Dani Shapiro
June 11, 2014

On Slowness

These days it seems I have forgotten what it is to slow down.  Isn’t this true of many of us?  It’s so easy, in this ridiculously fast-paced, high intensity, noisy, noisy world we live in, to lose all sense of stillness.  Stillness, slowness, being of course the life’s blood of the writer.  My life can look, from a distance, like it is replete with stillness.  Take this moment, for example.  It’s almost five o’clock in the afternoon and I haven’t left the house, except to take the dogs out.  I’ve never gotten dressed.  I’ve gone from  yoga clothes (not that I did yoga) to a bathrobe.  I’ve puttered around in an efficient manner, making my favorite new loaf of bread, and my favorite green juice.  I’ve hung out with my teenaged son, who is home from school and ever-so-slightly bored.  I booked a trip to Chicago to visit my ninety-year-old aunt in a few weeks.  You might even say I’ve done a pretty good impersonation of stillness.  But in between all this, I either answered or sent — I’m actually going to count right now — I answered or sent fifty-one emails.  I looked up dozens of articles online that caught my attention on Twitter.  I tweeted twice, retweeted six times.  I favorited quite a few tweets.  By the way, the spell check on my computer doesn’t even recognize these as words – retweet, favorited – but here I am, using them.  To decompress, I took a bath.  Hence the bathrobe.  But mostly, I’ve spent most of the day trapped in my head, thoughts bouncing one into the next like so many marbles dropped from a paper bag onto a hard floor.

What next? The thoughts all whisper, an endless drone.  What next, what next, what next? 

Yesterday, while driving the country roads near my house (yesterday being a day I did actually leave home) I listened to a beautiful audiobook by Pema Chodron, which contained these words: Trying to find the moment when one thought becomes another is like trying to find the moment when boiling water turns into steam. When the mind is noisy, when the speed of life seems to be a river and myself the unmanned raft, this is just how my thoughts appear: random, formless, useless, inaccessible.

What next?

This past weekend I taught a workshop at Kripalu with the yogi and scholar Stephen Cope.  Titled Writing Through the Chakras, the workshop was – if I do say so myself – quite extraordinary.  Most everyone who came left feeling blissed-out.  Steve led the yoga, and I led the writing, and we moved the eighty students in that great hall from states of repose and receptivity (slowness!) directly into the experience of moving the pen across the page.

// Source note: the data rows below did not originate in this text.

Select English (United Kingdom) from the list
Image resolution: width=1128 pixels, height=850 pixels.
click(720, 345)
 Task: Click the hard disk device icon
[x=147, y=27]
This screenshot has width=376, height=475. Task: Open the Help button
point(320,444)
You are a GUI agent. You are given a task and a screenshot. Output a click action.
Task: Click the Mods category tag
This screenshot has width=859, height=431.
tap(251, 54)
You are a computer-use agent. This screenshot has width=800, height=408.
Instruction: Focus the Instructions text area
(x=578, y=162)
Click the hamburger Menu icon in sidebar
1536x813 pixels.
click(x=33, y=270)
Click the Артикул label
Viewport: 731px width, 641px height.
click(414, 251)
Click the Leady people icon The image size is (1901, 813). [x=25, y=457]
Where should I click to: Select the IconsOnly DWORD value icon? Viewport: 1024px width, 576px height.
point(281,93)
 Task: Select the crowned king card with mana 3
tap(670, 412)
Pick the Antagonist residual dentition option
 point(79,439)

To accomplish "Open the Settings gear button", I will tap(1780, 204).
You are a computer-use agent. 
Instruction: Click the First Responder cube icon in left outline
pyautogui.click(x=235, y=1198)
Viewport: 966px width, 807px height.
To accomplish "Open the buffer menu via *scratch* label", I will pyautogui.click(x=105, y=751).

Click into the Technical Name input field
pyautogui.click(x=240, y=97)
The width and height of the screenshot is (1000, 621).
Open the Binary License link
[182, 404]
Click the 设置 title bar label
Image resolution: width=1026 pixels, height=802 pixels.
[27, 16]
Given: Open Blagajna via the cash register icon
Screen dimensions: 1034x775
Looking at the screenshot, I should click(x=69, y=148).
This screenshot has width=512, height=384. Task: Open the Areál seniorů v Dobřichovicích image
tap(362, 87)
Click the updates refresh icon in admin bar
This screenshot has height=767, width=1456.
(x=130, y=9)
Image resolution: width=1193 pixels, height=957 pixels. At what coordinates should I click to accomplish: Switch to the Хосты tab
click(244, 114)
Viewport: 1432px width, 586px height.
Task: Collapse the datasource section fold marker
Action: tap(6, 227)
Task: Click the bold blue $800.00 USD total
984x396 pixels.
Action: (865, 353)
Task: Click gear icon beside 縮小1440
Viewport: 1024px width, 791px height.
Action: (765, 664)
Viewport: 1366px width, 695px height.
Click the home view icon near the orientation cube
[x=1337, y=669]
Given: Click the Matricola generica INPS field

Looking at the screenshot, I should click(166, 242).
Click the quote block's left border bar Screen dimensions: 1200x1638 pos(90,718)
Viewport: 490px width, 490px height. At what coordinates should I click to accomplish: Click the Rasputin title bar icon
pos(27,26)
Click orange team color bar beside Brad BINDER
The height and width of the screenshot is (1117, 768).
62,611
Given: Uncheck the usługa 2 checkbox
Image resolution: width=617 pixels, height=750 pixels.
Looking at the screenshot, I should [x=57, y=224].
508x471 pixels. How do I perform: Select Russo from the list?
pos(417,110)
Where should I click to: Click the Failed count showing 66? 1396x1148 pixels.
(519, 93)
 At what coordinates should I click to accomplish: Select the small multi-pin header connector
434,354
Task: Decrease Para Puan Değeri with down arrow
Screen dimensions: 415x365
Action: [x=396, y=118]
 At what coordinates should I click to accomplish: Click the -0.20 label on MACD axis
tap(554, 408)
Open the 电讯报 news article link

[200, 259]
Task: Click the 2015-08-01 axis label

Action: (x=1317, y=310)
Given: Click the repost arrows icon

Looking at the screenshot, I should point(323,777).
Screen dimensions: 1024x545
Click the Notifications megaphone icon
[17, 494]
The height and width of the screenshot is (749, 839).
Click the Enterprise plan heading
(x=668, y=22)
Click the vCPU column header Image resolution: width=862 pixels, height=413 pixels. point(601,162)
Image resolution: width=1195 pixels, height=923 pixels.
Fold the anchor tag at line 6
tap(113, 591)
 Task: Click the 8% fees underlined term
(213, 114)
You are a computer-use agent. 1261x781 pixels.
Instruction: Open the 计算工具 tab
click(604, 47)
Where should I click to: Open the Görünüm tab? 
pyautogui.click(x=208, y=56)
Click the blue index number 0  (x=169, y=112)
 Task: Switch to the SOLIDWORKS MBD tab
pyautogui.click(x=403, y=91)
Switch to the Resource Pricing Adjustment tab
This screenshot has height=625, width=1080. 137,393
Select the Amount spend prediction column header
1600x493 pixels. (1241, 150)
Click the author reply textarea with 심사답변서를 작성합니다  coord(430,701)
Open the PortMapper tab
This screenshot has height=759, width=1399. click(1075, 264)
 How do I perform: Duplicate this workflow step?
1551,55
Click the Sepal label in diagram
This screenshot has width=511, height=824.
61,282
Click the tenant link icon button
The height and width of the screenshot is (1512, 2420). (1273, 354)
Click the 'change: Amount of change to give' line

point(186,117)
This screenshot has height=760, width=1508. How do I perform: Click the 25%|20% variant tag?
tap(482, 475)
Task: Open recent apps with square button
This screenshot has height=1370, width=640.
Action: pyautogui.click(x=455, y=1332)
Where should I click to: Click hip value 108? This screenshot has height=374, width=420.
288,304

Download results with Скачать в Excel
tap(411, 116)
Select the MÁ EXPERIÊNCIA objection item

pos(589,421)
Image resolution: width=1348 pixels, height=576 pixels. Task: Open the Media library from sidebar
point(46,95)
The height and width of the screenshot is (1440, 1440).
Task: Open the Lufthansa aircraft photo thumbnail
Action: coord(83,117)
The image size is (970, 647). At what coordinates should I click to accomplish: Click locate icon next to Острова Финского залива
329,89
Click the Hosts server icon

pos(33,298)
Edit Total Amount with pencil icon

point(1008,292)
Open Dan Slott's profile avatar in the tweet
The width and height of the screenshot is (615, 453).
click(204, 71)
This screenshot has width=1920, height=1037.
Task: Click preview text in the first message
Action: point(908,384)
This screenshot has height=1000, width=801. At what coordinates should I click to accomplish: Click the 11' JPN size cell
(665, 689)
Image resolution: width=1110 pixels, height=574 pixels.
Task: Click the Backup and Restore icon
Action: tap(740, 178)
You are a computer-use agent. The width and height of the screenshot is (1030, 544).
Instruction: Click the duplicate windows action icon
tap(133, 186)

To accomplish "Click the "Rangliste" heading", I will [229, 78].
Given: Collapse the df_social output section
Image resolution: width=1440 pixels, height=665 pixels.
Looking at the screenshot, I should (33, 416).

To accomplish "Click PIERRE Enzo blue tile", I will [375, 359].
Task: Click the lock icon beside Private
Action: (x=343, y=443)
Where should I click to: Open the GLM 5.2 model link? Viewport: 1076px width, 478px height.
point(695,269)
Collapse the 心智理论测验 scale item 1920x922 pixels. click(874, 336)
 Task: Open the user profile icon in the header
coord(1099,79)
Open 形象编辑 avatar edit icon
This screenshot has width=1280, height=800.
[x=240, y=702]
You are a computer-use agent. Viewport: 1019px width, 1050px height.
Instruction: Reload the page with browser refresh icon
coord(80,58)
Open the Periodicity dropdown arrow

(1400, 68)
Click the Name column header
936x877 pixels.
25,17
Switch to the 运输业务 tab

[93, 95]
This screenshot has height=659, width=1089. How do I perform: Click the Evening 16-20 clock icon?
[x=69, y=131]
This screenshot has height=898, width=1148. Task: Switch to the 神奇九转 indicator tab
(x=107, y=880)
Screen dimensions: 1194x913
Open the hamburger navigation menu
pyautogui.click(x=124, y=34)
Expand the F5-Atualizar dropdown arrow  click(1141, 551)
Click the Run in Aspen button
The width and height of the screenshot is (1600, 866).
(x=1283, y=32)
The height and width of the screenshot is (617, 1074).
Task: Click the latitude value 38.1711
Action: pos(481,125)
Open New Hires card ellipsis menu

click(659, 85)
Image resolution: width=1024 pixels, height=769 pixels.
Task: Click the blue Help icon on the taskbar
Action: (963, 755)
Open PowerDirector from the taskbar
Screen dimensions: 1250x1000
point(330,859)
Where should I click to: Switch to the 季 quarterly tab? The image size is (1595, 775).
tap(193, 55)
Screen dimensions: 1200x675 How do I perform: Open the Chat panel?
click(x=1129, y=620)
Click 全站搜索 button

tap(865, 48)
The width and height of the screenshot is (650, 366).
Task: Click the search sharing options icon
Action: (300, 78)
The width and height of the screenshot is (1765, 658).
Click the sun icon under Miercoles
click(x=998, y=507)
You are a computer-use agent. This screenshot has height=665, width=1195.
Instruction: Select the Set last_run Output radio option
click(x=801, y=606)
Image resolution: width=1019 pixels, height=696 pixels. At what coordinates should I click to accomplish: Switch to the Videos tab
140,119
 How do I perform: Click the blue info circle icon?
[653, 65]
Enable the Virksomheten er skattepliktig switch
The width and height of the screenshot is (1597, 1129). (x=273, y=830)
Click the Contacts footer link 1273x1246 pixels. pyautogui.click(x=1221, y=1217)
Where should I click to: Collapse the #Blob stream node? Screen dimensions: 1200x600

I have become a master of helping writers get out of their own way.  But the momentary irony is that I have been so busy doing this that I have lost the ability to get out of my own.

What next?

Someone wiser than I would counsel me that I can’t possibly know right now.  That I need to take some time.  Since October, I have appeared on Oprah, been to San Francisco twice, Seattle twice, Aspen, Florida three times, New Orleans.  I have given speeches in front of thousands of people, or hundreds, or a few dozen.  I have taught private workshops, small retreats, big retreats, on both sides of the Atlantic.  Someone out there reading this is going to think that this is a humble brag.  But it’s not.  It’s just a fact of my life that I’m trying to learn how to make jive with the rest of my life, which is that of a solitary, introverted writer who needs to the time and space and wherewithal to once again discover the world anew.  To breathe, to think, to walk, to remain in my bathrobe, to take baths.  To shut off the email.  To take a holiday from the Internet.  To stop considering who the world is telling me I am (to the degree the world cares, which is to say, perhaps a hairsbreadth more than a rat’s ass) and instead, consider that somewhere deep in the recesses of my being,  stories are growing in the dark.